This is the third in a series of Raman microscopy measurements of pastry cream. So far, we have imaged the distribution of fat, water, sugar, and air in cream, and investigated the nature of liquid sugar. This time, I measured the cream in three different types of sweet breads I bought at a convenience store, and asked a university researcher to see what he could learn from the differences. This is just a “free study for adults. Please feel free to read on. (e-mail Newsletter editor-in-chief / freelance writer Takeshi Nemoto)

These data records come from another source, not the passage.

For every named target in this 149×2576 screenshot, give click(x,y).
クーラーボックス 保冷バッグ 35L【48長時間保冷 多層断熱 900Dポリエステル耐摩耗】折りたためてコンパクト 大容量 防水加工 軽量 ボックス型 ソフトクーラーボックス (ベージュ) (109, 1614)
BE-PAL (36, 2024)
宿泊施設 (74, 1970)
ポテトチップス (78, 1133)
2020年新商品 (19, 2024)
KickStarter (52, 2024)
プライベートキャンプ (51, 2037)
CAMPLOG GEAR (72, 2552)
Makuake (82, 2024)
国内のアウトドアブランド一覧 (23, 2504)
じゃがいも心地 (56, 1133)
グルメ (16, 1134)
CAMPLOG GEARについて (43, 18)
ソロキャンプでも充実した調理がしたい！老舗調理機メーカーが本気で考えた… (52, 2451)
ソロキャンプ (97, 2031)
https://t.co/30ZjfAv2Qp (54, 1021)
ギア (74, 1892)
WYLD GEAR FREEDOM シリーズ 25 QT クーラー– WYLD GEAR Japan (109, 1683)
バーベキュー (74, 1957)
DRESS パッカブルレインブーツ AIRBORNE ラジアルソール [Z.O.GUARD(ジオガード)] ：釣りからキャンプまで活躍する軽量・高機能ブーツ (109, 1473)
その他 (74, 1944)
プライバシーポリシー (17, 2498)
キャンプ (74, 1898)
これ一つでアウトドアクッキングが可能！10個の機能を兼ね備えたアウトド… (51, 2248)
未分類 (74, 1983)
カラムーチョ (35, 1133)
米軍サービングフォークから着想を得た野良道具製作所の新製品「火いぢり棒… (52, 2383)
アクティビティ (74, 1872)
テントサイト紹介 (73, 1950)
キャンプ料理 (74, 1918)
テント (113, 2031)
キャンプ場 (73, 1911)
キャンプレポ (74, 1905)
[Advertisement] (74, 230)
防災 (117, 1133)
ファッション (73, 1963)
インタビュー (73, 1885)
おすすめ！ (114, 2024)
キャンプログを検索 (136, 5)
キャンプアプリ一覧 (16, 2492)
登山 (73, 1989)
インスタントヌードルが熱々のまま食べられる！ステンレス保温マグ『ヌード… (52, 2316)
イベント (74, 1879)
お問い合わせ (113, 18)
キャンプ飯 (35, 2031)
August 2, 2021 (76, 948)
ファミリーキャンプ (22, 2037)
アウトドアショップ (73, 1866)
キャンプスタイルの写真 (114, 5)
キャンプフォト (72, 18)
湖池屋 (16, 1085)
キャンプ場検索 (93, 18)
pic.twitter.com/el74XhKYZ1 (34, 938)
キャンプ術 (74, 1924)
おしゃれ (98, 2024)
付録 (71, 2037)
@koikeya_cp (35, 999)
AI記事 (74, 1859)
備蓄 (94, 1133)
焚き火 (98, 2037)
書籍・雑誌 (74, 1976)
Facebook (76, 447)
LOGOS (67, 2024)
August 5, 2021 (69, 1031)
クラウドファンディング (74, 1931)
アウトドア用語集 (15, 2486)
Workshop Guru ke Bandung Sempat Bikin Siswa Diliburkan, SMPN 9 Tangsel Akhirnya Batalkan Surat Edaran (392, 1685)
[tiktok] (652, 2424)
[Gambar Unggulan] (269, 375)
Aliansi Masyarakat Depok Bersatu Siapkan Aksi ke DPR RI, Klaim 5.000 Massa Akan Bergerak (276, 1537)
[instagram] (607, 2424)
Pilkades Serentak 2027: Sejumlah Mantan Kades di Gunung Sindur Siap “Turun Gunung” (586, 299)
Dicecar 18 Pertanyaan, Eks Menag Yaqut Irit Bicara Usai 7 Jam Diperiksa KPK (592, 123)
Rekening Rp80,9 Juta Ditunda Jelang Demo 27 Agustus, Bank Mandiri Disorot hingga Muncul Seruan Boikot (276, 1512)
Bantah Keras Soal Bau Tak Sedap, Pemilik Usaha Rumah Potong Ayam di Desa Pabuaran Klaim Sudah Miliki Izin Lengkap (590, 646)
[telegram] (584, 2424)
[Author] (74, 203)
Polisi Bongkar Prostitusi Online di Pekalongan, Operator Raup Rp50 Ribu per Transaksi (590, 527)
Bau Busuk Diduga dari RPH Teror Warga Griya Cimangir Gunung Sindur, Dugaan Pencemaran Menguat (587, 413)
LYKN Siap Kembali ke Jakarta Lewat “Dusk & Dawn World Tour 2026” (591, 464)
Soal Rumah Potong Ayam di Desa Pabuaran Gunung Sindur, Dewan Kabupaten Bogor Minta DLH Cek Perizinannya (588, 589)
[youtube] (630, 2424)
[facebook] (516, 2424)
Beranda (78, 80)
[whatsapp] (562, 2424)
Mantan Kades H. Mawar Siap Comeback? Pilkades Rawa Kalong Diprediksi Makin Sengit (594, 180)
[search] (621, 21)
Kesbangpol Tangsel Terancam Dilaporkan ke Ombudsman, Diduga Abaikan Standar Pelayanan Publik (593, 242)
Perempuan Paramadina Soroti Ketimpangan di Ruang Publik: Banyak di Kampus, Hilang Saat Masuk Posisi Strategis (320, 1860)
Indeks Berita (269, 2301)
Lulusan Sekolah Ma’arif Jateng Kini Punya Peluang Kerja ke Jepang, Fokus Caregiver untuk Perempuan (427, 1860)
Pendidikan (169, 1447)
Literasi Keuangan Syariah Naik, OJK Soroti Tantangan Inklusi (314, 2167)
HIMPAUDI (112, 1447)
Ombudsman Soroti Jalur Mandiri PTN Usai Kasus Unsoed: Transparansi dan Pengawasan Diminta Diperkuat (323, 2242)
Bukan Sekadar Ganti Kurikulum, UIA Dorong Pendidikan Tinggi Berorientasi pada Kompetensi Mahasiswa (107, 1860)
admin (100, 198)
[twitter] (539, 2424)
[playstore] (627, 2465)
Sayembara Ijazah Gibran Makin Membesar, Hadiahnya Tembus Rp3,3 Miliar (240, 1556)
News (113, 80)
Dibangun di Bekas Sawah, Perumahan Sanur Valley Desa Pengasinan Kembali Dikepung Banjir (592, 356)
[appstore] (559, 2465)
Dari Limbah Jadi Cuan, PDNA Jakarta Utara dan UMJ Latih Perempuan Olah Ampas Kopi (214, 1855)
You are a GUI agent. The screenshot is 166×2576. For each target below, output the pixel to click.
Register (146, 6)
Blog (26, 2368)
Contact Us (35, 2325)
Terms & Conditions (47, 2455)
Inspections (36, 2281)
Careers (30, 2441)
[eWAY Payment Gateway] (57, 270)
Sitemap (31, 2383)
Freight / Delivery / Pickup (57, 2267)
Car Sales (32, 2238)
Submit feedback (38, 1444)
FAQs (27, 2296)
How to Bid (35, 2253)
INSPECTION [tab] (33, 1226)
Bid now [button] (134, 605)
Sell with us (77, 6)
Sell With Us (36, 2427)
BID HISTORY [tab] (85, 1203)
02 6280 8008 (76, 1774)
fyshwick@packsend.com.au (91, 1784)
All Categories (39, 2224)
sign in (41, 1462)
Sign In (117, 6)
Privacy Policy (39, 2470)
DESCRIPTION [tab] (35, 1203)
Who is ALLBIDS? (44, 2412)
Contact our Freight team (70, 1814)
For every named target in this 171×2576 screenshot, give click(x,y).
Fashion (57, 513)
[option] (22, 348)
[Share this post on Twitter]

Once again, we asked Katsuhito Aoki, Sales & Applications Engineer at the Tokyo Showroom, to help us with measurements and other tasks. He bought pastries with cream from several convenience stores and measured the white cream part. The data is shown below. Which data corresponds to which bread is kept secret.
This data was reviewed by Professor Satoshi Ueno of the Graduate School of Integrative Biosciences, Hiroshima University.
Professor Ueno specializes in food physics. His research focuses on the physical properties of food lipids, especially crystallization. “For example, he studies the hardness, melting point, and crystal structure of chocolate and margarine, and analyzes their relationship to quality. For example, I study the hardness, melting point, and crystal structure of chocolate and margarine, and analyze their relationship to quality. In the case of chocolate, quality refers to the degree to which it melts in the mouth and its hardness, and I study how the hardness changes with temperature. Deterioration is another area of research. For example, the surface of chocolate turns white over time, but if we can find out the cause of this deterioration, we can figure out how to deal with it.
First, I asked him what he thought of the cream data. “I am also studying the stability of food products, especially emulsions such as cream, and I was very interested in the Raman microscope data because the bubbles were clearly visible.
So what can we learn from this data? “In C, the black bubbles are fine and spread out evenly. You can see that they form a network structure. When a network is formed, the air bubbles stay longer, and the smoothness and fluffiness are maintained.
“Therefore, in the order of C > B > A, the air bubbles will stay in the cream for a longer period of time, maintaining the cream’s unique smoothness and fluffiness. Also, the cream will retain its shape longer in this order.
According to Professor Ueno, water and oil (fat) separate as they are, but an emulsifier, which acts as a mediator between water and oil, disperses oil particles so small that they are invisible to the eye into water, a state called emulsion. This is cream. The softness of the cream depends on how well the air bubbles are maintained, or in other words, how well the network structure is created. If the emulsion state collapses and the water and oil separate, the air bubbles will not be maintained, and the cream will lose its softness and feel greasy.
When I actually licked the cream and compared the fluffiness, I found that Professor Ueno’s “prediction” was correct. Of course, this was the result of comparing the data without knowing which data was which bread, and later comparing the answers.
Prof. Ueno said, “I don’t think Raman microscopy is widely used in this industry, but it is very good at clearly visualizing bubbles, water, and crystals. It may attract attention in the future,” he said.